There may be some bumps in the road during 2021 as the company is still in its growth phase, and adverse news may lead to some volatility. However, I think the company has reached an inflection point in 2020, and it’s headed in the right direction for 2021 and beyond.
A return to normalcy
John Bromels (Intuitive Surgical): With some healthcare workers already beginning to receive the first coronavirus vaccines, it’s a good bet that the nation’s medical systems will return to normalcy at some point in 2021. That’s good news for robot-assisted surgery specialist Intuitive Surgical.

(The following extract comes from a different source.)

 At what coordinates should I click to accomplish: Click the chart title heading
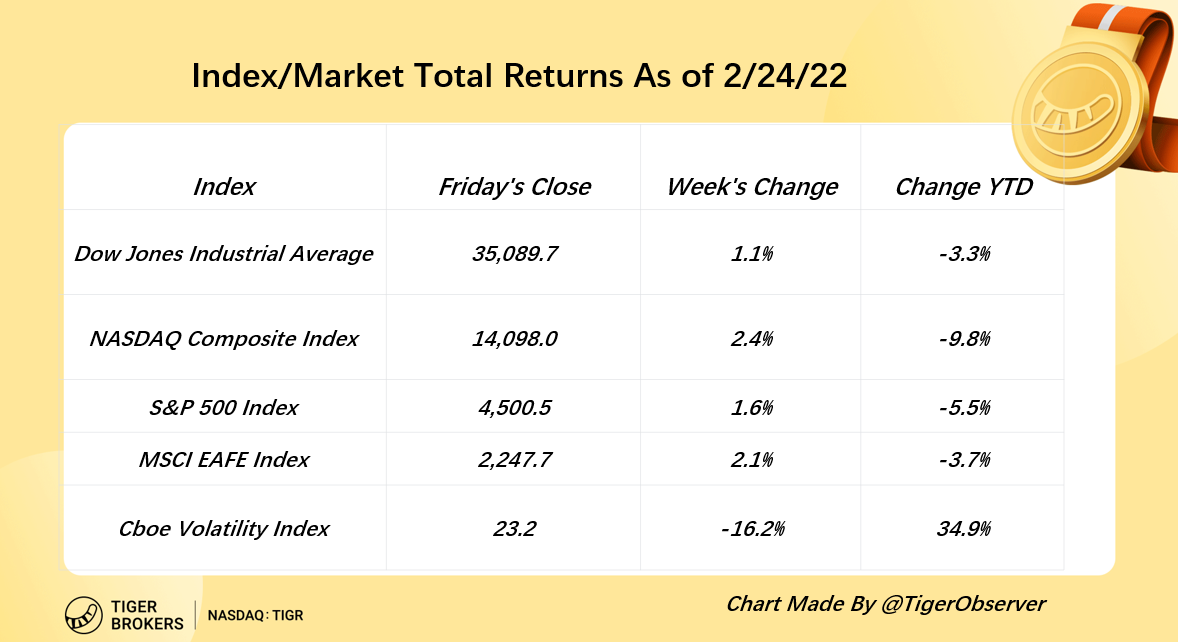click(519, 77)
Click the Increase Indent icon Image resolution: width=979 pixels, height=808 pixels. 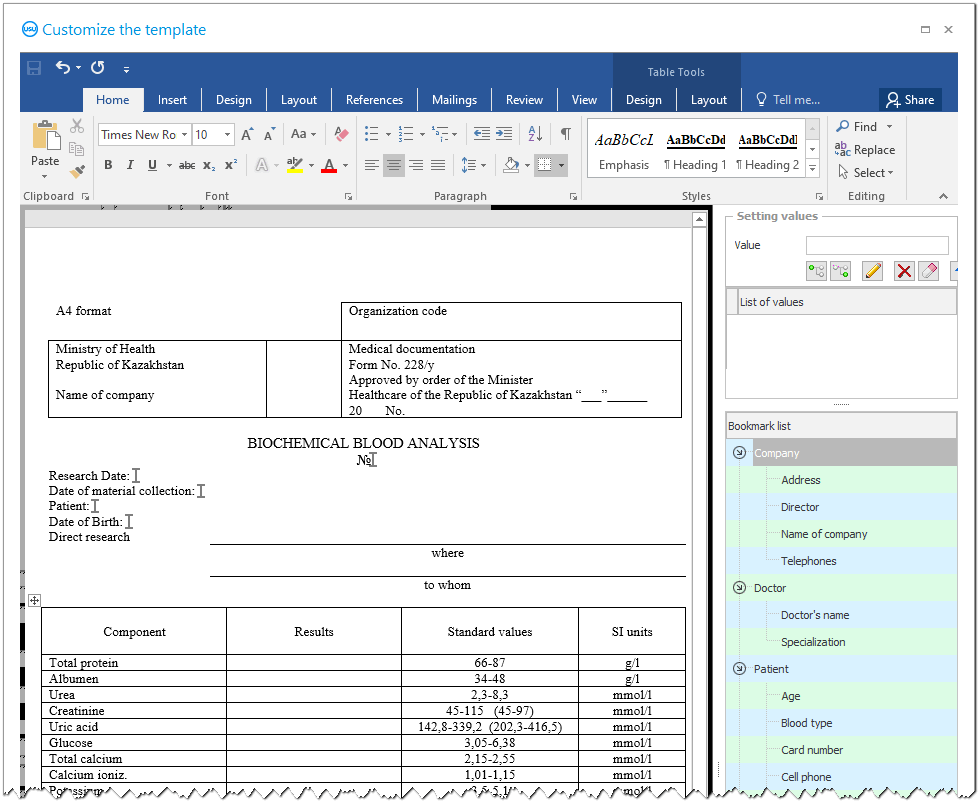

Intuitive makes the da Vinci series of robot-assisted surgical devices. Each of these very expensive systems primarily performs minimally invasive surgeries, mostly in the fields of urology and gynecology. Because robot-assisted surgery is much more precise than even a well-trained human surgeon, it leads to faster recovery times and better patient outcomes.
The pandemic decimated Intuitive’s business. Because the surgeries currently performed by da Vinci machines are elective, business evaporated overnight as hospitals across the country canceled elective surgeries in the spring. Even when elective surgeries began to occur again, overwhelmed hospitals had to prioritize their spending. As a result, Intuitive’s blockbuster share price growth slowed in 2020, with the stock up only about 33.5% for the year.
We may not see a recovery in Intuitive’s shares until the coronavirus appears to have been truly beaten, which may not happen until well into 2021. But once it does, expect rapid growth from the undisputed king of robot-assisted surgery.